# Requirements:
Please rewrite everything from the start of the items down to the line containing "at (1352, 668).", changing "element" to "component" and leaving the rest untouched.
# start of Data for processing
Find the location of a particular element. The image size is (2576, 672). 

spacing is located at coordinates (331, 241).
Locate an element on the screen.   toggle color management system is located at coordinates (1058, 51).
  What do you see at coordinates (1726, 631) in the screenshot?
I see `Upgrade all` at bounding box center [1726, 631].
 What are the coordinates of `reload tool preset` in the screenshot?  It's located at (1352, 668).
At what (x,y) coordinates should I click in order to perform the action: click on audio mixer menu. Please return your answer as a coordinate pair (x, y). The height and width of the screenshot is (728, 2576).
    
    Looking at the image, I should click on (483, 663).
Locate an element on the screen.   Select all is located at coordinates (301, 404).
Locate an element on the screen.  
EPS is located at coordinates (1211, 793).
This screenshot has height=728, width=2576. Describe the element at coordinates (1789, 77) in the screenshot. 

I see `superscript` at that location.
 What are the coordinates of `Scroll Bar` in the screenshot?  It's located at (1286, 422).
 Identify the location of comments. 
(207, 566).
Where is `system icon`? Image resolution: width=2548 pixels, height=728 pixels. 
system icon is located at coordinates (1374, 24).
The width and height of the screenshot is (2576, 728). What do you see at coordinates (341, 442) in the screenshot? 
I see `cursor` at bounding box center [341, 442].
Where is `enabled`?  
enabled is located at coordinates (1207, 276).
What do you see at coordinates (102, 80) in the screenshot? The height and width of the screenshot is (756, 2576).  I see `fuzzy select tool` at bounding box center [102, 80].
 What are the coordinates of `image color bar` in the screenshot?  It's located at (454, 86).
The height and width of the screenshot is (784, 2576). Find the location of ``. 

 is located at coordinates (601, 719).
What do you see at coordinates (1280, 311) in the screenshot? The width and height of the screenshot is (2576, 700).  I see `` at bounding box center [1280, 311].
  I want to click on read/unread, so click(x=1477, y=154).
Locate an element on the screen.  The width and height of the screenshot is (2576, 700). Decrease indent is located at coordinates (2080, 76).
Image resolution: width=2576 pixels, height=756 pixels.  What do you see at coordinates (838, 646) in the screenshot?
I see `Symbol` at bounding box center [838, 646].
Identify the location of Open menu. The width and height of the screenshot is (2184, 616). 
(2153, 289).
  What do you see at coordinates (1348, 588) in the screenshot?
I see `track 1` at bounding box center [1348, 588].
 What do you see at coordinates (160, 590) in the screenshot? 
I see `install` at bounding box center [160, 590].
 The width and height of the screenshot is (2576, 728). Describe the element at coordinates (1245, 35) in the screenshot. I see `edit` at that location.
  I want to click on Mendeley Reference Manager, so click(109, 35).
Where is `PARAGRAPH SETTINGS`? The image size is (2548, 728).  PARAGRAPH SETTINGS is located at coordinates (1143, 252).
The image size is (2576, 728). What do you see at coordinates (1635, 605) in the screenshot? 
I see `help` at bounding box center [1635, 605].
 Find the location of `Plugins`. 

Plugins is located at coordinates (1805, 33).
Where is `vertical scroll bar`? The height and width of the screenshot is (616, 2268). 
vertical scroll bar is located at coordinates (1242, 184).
# end of Data for processing
# Solution for this task:
Find the location of a particular component. The image size is (2576, 672). 

spacing is located at coordinates (331, 241).
Locate an component on the screen.   toggle color management system is located at coordinates (1058, 51).
  What do you see at coordinates (1726, 631) in the screenshot?
I see `Upgrade all` at bounding box center [1726, 631].
 What are the coordinates of `reload tool preset` in the screenshot?  It's located at (1352, 668).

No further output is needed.